Glen Johnson

Bombers who struck a Turkish peace rally had Islamic State connections

October 14, 2015 Los Angeles Times

ANTAKYA, Turkey — Turkish officials say the two suicide bombers responsible for nearly 100 deaths at an Ankara peace rally last week had fought in Syria and had connections with Islamic State.

The Hurriyet newspaper said the bombers were identified as Yunus Emre Alagoz and Omer Deniz Dundar, both from the conservative mixed Kurdish-Turkish city of Adiyaman in Turkey’s southeast.

Alagoz was the brother of the Islamic State suicide bomber who attacked a gathering of Kurdish activists in the frontier town of Suruc in July, killing more than 30 people who were planning to move reconstruction supplies into the battered city of Kobani, Syria. Islamic State laid siege to Kobani for nearly six months beginning late last year before mostly Kurdish fighters drove the militants out.

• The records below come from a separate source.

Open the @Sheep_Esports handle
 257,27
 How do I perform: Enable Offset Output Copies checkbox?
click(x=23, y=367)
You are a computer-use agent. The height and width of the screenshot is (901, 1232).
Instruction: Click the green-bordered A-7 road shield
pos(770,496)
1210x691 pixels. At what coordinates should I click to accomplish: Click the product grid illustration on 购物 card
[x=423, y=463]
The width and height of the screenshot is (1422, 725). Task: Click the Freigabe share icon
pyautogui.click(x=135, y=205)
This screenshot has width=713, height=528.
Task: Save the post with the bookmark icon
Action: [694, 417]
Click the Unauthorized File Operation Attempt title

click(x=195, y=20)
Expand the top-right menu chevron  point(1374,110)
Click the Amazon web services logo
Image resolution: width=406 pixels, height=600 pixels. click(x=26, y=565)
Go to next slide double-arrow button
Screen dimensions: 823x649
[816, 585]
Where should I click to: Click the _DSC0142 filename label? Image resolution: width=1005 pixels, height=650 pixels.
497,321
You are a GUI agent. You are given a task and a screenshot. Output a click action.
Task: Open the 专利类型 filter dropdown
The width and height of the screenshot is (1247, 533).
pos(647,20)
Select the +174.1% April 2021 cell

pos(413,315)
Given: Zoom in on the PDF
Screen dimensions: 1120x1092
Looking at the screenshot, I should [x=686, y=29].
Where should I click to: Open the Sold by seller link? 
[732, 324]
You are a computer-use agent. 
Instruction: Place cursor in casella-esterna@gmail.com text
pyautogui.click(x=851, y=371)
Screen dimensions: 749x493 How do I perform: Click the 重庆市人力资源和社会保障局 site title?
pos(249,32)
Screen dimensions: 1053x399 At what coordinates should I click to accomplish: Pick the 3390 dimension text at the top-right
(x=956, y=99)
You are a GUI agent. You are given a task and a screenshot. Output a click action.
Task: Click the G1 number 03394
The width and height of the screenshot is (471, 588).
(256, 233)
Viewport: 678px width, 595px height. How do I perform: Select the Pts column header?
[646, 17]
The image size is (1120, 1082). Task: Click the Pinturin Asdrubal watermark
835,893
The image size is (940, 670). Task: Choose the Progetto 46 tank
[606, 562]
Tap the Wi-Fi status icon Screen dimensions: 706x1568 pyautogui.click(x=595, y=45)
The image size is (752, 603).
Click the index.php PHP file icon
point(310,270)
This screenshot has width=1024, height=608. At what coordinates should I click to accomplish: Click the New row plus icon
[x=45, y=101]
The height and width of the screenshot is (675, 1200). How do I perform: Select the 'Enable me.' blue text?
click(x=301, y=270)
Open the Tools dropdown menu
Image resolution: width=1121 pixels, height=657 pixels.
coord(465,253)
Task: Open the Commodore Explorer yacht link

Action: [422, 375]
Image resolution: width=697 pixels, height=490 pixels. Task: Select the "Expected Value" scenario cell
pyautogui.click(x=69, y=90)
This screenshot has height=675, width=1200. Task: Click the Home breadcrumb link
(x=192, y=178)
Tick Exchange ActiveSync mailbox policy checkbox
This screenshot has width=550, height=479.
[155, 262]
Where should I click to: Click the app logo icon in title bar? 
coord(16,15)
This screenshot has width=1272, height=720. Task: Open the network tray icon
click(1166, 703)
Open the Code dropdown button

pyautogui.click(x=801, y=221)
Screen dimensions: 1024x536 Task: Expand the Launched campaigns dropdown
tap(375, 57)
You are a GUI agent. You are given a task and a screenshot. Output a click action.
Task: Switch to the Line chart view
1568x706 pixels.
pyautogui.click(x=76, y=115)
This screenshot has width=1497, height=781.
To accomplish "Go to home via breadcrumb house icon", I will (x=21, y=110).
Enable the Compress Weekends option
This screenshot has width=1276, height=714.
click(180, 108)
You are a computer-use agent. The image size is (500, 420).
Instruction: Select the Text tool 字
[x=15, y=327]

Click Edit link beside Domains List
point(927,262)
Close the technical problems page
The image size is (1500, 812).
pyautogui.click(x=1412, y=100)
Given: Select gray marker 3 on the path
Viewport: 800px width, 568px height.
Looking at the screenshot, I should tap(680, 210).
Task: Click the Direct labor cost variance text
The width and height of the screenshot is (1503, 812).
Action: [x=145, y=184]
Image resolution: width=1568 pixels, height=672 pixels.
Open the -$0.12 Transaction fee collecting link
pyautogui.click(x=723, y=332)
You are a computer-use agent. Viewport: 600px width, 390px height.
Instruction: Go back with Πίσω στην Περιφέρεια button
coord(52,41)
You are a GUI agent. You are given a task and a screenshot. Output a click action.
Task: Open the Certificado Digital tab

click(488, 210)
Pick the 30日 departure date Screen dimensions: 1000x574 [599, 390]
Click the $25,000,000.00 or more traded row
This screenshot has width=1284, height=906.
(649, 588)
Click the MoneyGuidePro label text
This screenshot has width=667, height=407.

The two men reportedly traveled in separate cars from the city of Gaziantep, a key logistics and resupply point for Islamic State militants and other rebel factions, to Ankara.

“I went to the police and told them, ‘Put him in jail,’” Dundar’s father said in an interview with Hurriyet. “They questioned and then released him and he went back to Syria.”

A third man accused of acting as a scout in last week’s bloody attack has been arrested, along with the owners of the cars used in the bombing, Turkish news reports said.

The father’s statements prompted outrage in Turkey, and top security chiefs have been removed from their posts as part of the fallout from what was the nation’s deadliest terrorist attack.

“In order to run a healthy investigation of the abominable terrorist attack …  and in line with the requests from chief civil and police inspectors, Ankara’s provincial police chief, intelligence department chief and security department chiefs have been removed from duty,” the Interior Ministry said in a statement late Tuesday.

Turkish President Recep Tayyip Erdogan acknowledged a security lapse, in his first public comments since the attack, which prompted massive public outrage and grief.

“There must undoubtedly be a mistake, a shortcoming in some place,” said Erdogan, who laid bouquets of flowers at the blast site on Wednesday. “Of what dimension? This will emerge after examinations.”